Additional Threat Detections
We've added new threat detections to our portfolio, including:
-
Agent Tesla
-
BlackHat Ad
-
LNKR
-
Remcos
We’ve also updated indicators for our existing threat detections.
Agent Tesla
Agent Tesla is a .NET-based Remote Access Trojan, often used to establish a foothold (TA0001) in a victim’s network and deploy a second-stage payload (T1105) for further infections. Besides being used as a dropper, it is also capable of stealing information (T1005) from the infected device. Later, it exfiltrates the stolen data through an already established C2 channel (T1041). It is often distributed through phishing emails (T1566) with various themes.
To see if Agent Tesla has been detected in your environment, click Agent Tesla Threat Detail to view its details in global threat alerts.
BlackHat Ad
BlackHat Ad campaign infects websites to use them for traffic redirection and leads users to websites that have been compromised (T1204.001). There are several layers of redirection which can lead the user to potentially unwanted services and applications. It can also lead to the installation of more severe malware (T1105) such as information stealers. Two different types of JavaScript injections (T1059.007) have been observed on the compromised websites: simple-script injections and obfuscated-script injections.

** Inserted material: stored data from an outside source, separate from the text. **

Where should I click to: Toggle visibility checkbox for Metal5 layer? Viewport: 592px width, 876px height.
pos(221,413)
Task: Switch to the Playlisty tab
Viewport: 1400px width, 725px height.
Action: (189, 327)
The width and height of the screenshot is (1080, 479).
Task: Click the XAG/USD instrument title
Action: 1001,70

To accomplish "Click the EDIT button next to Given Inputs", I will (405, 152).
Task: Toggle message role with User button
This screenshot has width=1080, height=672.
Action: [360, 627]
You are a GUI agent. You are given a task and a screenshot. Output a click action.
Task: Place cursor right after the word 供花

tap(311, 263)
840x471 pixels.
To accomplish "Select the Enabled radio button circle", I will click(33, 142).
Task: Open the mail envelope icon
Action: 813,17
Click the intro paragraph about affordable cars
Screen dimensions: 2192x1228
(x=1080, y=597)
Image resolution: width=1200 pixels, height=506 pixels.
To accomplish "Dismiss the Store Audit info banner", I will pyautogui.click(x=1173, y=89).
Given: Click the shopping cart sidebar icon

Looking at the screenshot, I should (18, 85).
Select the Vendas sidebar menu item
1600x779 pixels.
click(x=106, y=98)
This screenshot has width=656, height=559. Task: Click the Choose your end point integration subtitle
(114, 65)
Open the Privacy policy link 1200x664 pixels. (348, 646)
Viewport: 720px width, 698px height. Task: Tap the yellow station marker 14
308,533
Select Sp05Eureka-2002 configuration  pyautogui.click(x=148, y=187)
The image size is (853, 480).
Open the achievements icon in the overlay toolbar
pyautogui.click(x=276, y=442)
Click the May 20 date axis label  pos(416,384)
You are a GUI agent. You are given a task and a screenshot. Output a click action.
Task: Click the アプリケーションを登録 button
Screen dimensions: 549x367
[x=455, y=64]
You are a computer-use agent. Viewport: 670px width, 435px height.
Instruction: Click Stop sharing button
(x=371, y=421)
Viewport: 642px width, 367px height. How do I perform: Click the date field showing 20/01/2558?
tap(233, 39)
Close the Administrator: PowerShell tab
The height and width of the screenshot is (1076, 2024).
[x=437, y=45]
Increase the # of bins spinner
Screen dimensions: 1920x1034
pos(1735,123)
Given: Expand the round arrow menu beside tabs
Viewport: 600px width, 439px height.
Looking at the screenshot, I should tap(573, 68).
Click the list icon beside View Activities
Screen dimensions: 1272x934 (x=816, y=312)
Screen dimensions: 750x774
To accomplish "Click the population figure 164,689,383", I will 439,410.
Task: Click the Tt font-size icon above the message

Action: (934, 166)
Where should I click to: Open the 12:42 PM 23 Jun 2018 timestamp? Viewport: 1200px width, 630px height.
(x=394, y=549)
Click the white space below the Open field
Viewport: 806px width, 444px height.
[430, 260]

To see if BlackHat Ad has been detected in your environment, click BlackHat Ad Threat Detail to view its details in global threat alerts.
LNKR
LNKR (Linker) is a type of adware that is designed to display ads on a user's computer. It typically hijacks the user's web browser (T1185) and injects advertisements into pages while they are being loaded. It can also redirect search engine results to affiliated sites and collect and transmit data to third parties. LNKR is capable of exfiltration (T1041) and is distributed by malicious browser extensions (T1204.002).
To see if LNKR has been detected in your environment, click LNKR Threat Detail to view its details in global threat alerts.
Remcos
Remcos was originally developed as a lightweight, fast, and highly customizable Remote Administration Tool by Breaking Security. Later, it was adapted by attackers and used as a Remote Access Trojan. It has both free and professional versions, with varying capabilities such as screen capture (T1113), file transfer (T1105), keylogger (T1056.001), and control of the camera/microphone (T1125). It can inject itself into different processes (T1055) and enable attackers to maintain access to the victim’s environment.
To see if Remcos has been detected in your environment, click Remcos Threat Detail to view its details in global threat alerts.